Duarte I. El Elocuente. Viseu (Portugal), 31.X.1391 – Tomar (Portugal), 9.IX.1438. Rey de Portugal entre 1433 y 1438, esposo de Leonor de Aragón.

Es el hijo y heredero del rey Juan I, fundador de la Casa de Avís, y de la reina Felipa de Lancaster.

Aunque formalmente asumió la Corona en agosto de 1433, a la muerte de su padre, llevaba ya más de veinte años asociado al trono y ejerciendo tareas de gobierno, de modo que para entonces era ya un hombre maduro de cuarenta y dos años —había nacido en 1391— con larga experiencia en la administración.

Como es normal, esa presencia junto a su padre al frente del reino se intensificó en los últimos años del reinado precedente cuando, ya desde 1431, figuran su sello y firma en los documentos de la cancillería real en representación del Monarca.

Esta asociación al trono explica que los cinco años del reinado de Duarte propiamente dicho no sean sino una continuación de la de su antecesor, sin grandes innovaciones, como de hecho lo demuestran la permanencia de los grandes consejeros de Juan I junto al nuevo rey, y entre ellos, sobre todo, los infantes Pedro, Enrique, Fernando y Juan, todos ellos hermanos del Monarca, y sus sobrinos Alfonso y Fernando, condes de Ourém y Arraiolos, respectivamente.

En cambio, sí conviene añadir una figura nueva de gran ascendiente en la voluntad del Rey, su mujer, la reina Leonor, con la que había contraído matrimonio en 1428, y que siempre supuso un elemento de proclividad diplomática hacia la Corona de Aragón, donde gobernaba su hermano Alfonso V, así como un factor de compleja conexión con el resto de los infantes de Aragón, sus hermanos, que tanto influían, no siempre positivamente, en el destino del Reino de Castilla.

Son tres las grandes directrices que marcan el lustro de gobierno del rey Duarte. La primera es la que se corresponde con la política interior, una política firme en sus planteamientos y moderada en sus formas, y en la que el respeto a las grandes aristocracias no fue incompatible con un activo protagonismo de las oligarquías urbanas representadas en las Cortes.

La segunda de las directrices es la de la expansión atlántica africana, con su faceta diplomática en torno al conflictivo destino de las Islas Canarias, y con su dimensión aventurera asociada a la mítica consecución del franqueo de cabo Bojador. Finalmente, la tercera de las directrices es la relacionada con la política cruzadista en Marruecos que se saldaría con el triste final del desastre de Tánger, de tan funestas consecuencias para la conciencia moral del reino.

★ ★ ★ ★

**Conjunto de tareas:**
a) Según el texto sobre Duarte I, ¿en qué año se casó el rey con Leonor?
b) Extrae del texto sobre Duarte I el fragmento que empieza en "Aunque formalmente asumió" y termina en "en la administración.".

**Material proporcionado:**
★ ★ ★ ★

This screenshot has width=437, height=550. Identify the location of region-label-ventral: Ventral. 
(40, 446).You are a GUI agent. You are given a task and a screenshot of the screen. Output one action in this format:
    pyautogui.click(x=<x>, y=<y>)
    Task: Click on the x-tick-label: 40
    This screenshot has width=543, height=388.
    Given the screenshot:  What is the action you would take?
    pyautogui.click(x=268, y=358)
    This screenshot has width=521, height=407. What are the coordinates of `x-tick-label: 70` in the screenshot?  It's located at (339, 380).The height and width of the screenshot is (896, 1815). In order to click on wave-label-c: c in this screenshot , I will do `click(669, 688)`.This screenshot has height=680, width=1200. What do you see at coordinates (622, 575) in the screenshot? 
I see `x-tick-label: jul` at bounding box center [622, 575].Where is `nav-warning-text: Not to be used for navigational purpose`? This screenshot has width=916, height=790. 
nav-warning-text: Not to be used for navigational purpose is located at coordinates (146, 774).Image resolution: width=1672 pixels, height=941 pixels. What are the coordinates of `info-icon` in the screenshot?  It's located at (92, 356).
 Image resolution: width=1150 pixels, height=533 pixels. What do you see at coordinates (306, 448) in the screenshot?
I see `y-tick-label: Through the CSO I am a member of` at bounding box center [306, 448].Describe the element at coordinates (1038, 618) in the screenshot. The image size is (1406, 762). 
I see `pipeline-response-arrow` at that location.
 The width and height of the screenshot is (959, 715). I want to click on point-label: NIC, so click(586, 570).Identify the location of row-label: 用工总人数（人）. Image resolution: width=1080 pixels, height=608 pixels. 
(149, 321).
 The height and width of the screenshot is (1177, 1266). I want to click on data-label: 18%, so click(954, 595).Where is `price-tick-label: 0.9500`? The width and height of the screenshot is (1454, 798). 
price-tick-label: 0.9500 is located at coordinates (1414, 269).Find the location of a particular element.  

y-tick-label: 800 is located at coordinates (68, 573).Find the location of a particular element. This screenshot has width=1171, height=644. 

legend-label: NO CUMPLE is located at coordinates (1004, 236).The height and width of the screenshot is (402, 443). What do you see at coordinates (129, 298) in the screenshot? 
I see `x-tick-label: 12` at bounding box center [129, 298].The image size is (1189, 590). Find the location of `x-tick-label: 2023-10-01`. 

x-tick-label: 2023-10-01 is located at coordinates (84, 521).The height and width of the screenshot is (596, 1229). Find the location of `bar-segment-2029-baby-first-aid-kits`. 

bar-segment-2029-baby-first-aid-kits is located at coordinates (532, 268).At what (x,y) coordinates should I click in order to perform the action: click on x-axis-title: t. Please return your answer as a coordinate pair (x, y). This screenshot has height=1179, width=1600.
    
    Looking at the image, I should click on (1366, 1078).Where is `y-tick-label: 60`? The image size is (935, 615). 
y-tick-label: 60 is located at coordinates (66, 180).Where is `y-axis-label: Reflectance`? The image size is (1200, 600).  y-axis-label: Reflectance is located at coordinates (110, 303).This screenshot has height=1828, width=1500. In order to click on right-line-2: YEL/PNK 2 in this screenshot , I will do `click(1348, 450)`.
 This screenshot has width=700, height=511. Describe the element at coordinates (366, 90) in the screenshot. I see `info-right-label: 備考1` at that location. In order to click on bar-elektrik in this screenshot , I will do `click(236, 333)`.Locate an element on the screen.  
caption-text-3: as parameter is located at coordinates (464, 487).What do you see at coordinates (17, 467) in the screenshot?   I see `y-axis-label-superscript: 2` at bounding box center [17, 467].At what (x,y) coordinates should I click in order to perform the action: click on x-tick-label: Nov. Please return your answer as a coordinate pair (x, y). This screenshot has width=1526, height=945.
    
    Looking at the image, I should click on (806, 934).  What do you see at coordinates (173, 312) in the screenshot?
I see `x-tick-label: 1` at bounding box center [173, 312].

★ ★ ★ ★

**Respuestas escritas:**
a) En 1428.

b)
Aunque formalmente asumió la Corona en agosto de 1433, a la muerte de su padre, llevaba ya más de veinte años asociado al trono y ejerciendo tareas de gobierno, de modo que para entonces era ya un hombre maduro de cuarenta y dos años —había nacido en 1391— con larga experiencia en la administración.